I need the lines from the one holding "You are a GUI" to the last line of the data below repeated exactly, both included, without pictures.

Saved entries
────────────────

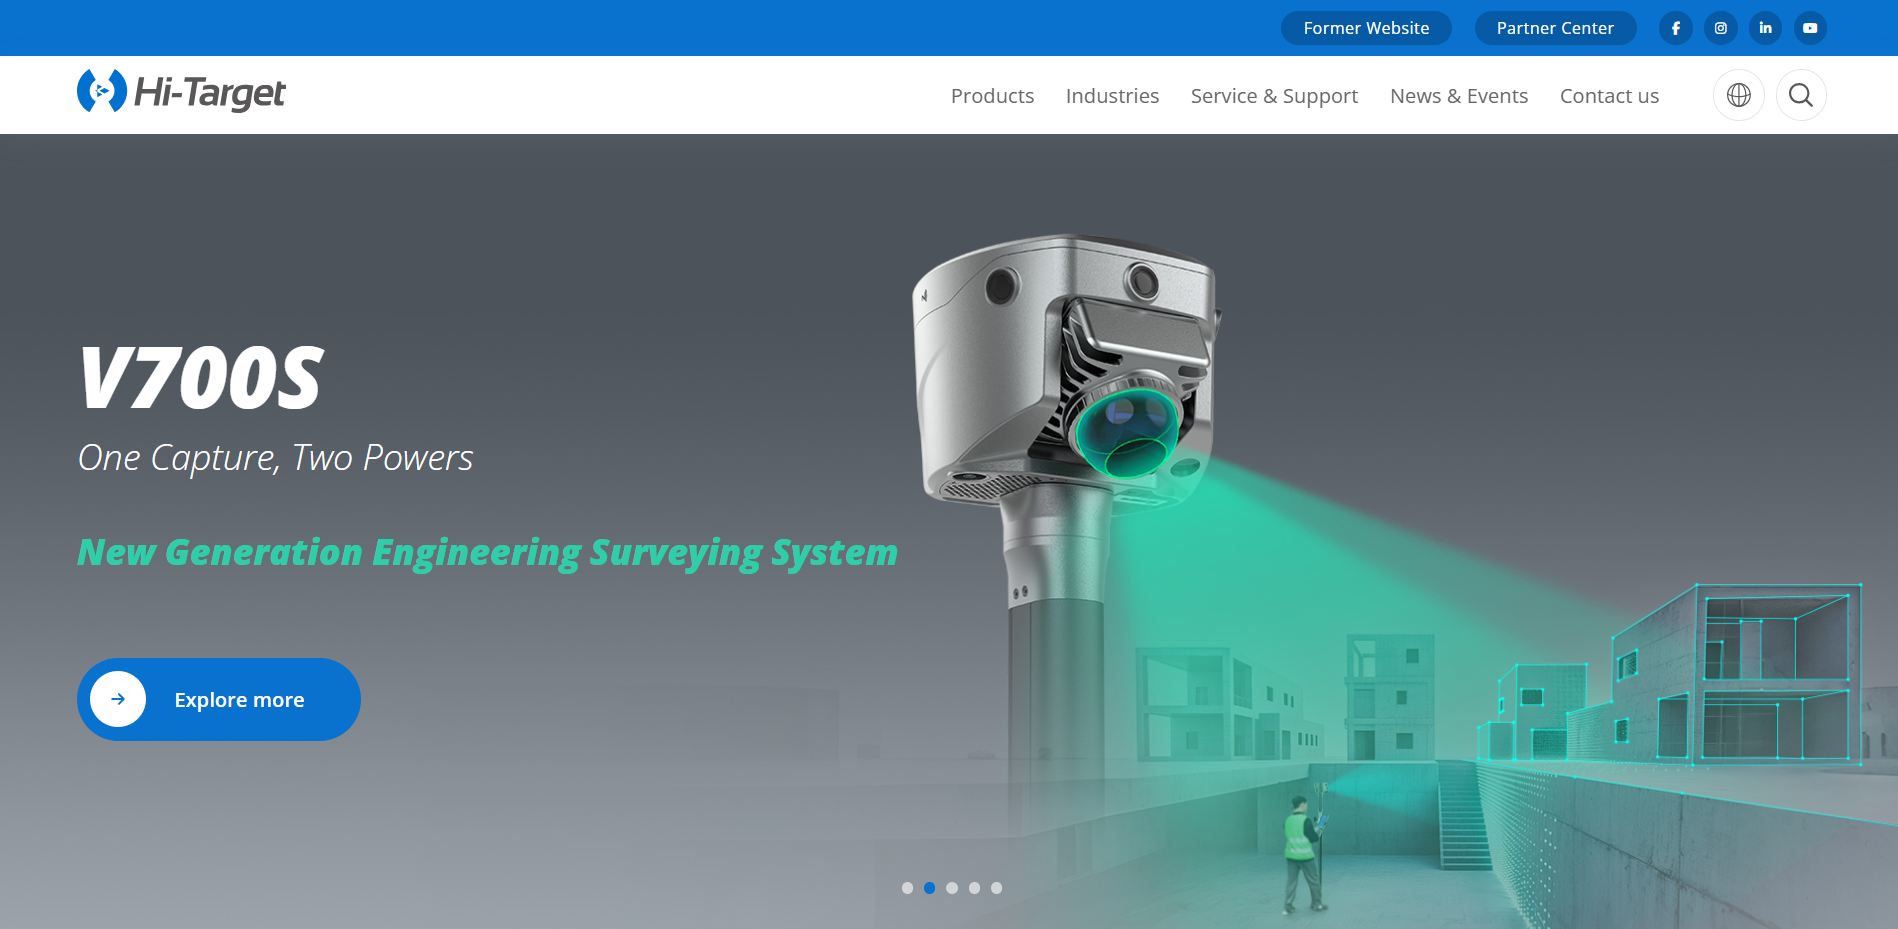Screen dimensions: 1898x929
Task: Select the first carousel slide dot
Action: point(907,888)
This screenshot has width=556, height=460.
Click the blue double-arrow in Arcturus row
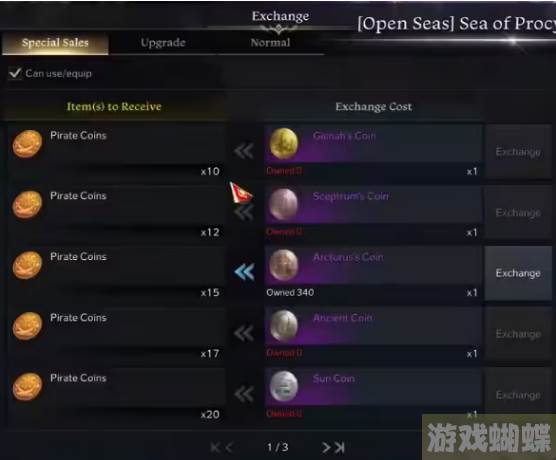(244, 272)
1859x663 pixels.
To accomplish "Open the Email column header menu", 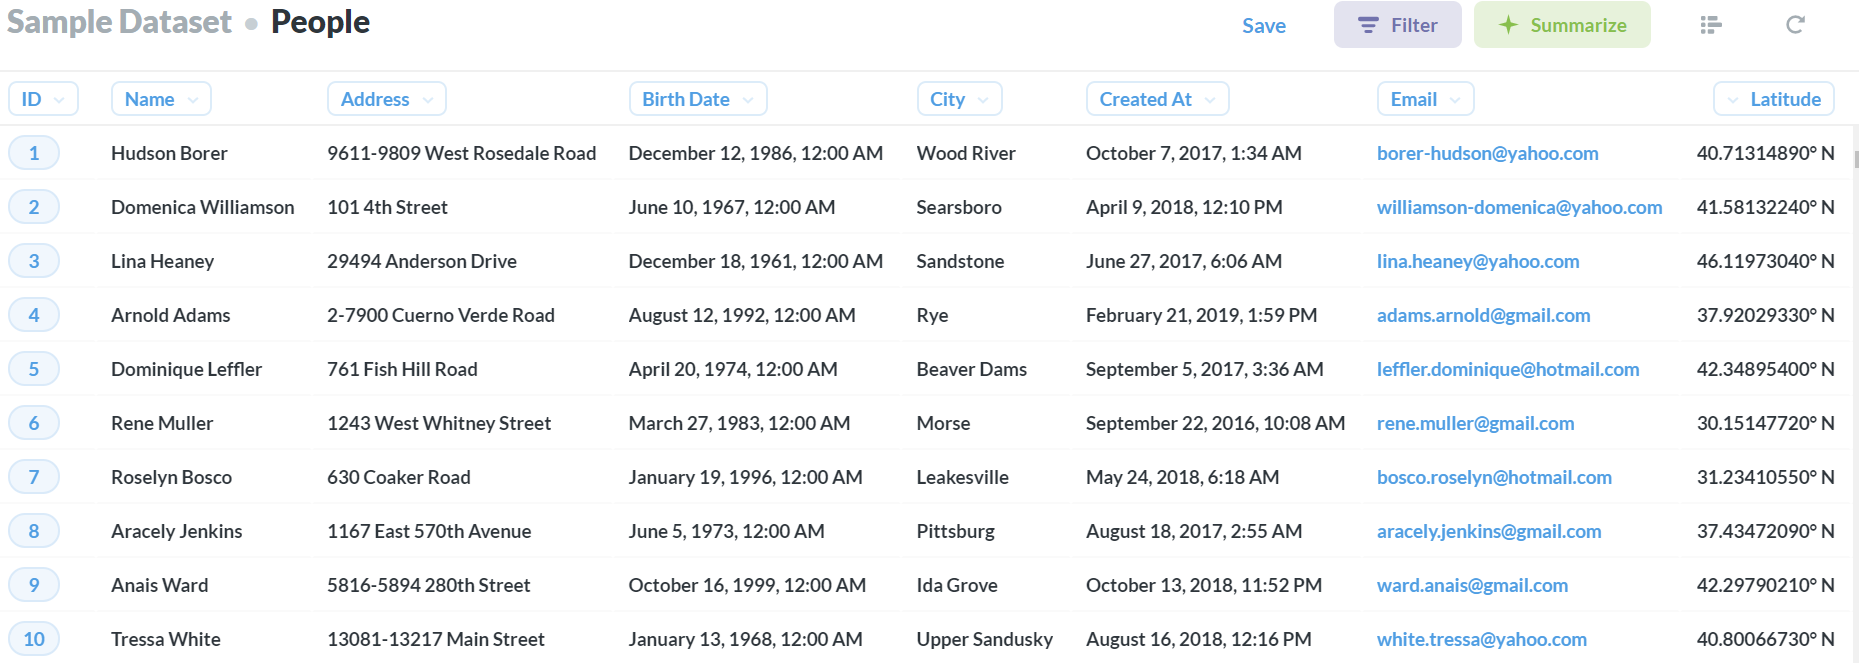I will 1425,99.
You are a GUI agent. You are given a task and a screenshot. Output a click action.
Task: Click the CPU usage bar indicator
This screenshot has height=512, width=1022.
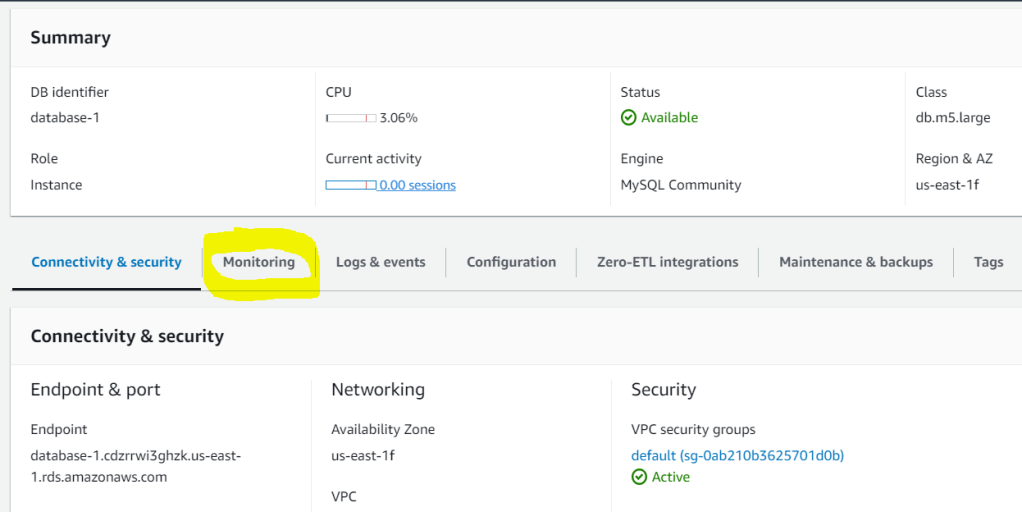coord(350,118)
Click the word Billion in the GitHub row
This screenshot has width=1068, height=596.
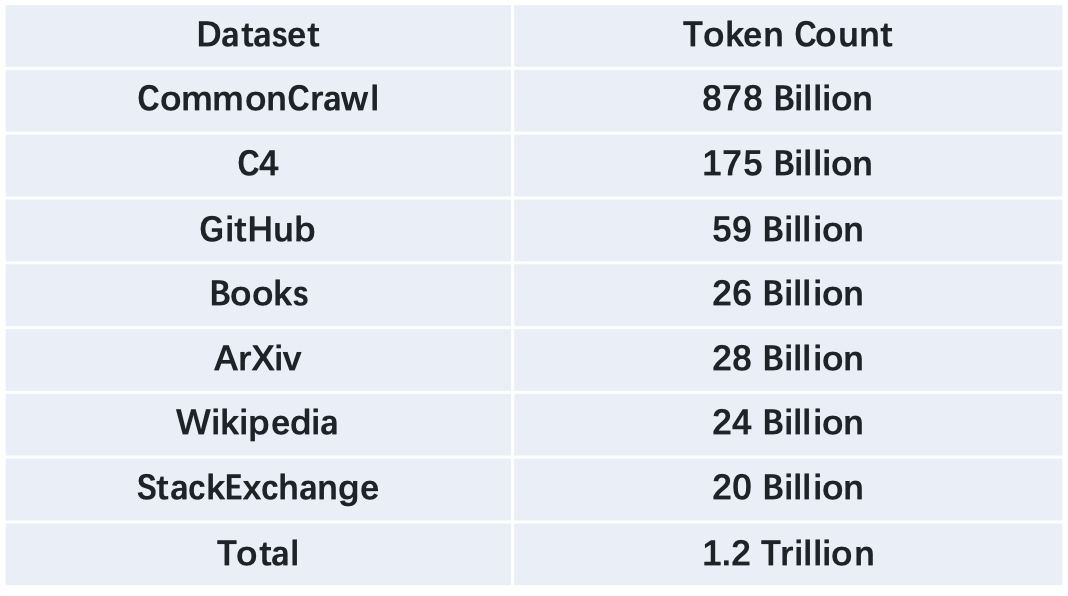pyautogui.click(x=813, y=230)
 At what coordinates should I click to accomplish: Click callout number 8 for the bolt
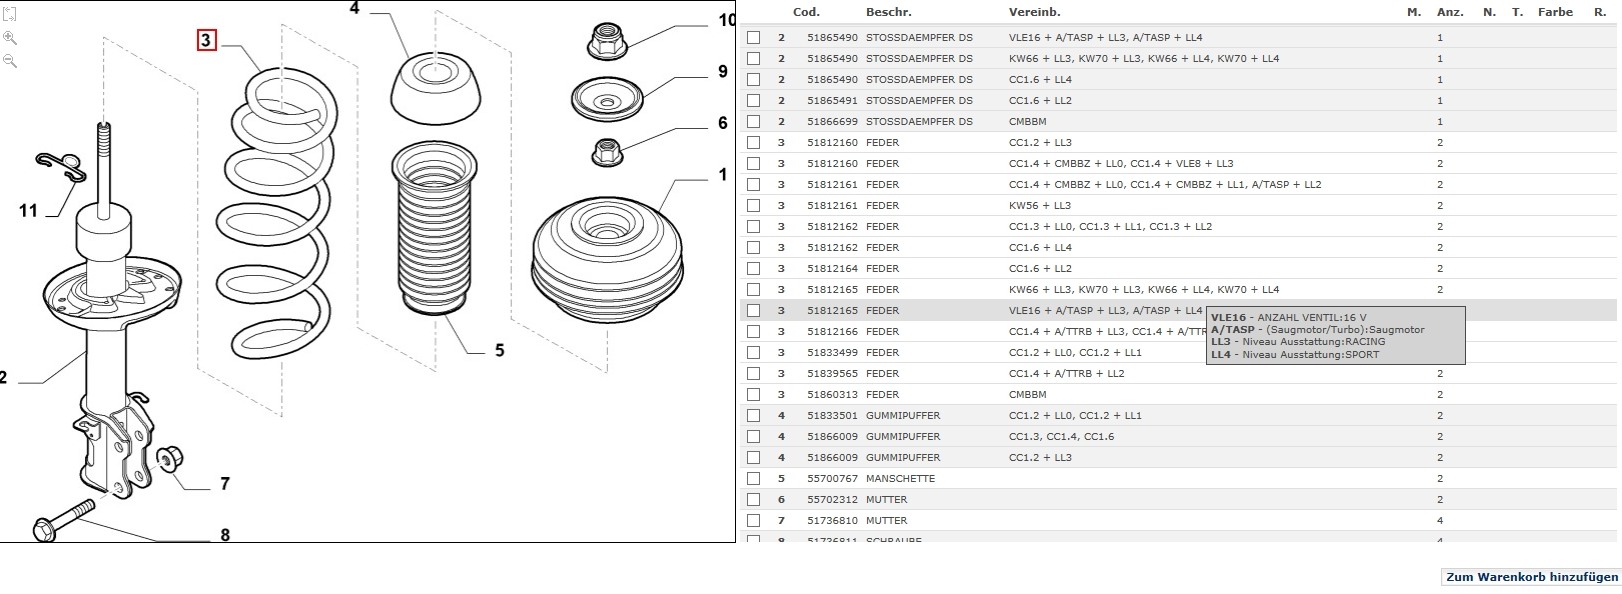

────────────────

▶ Exercise answer:
You are a GUI agent. You are given a task and a screenshot. Output a click action.
Task: Click the CPU usage bar indicator
This screenshot has height=512, width=1022.
coord(350,118)
Click the word Billion in the GitHub row
This screenshot has width=1068, height=596.
pyautogui.click(x=813, y=230)
 At what coordinates should I click to accomplish: Click callout number 8 for the bolt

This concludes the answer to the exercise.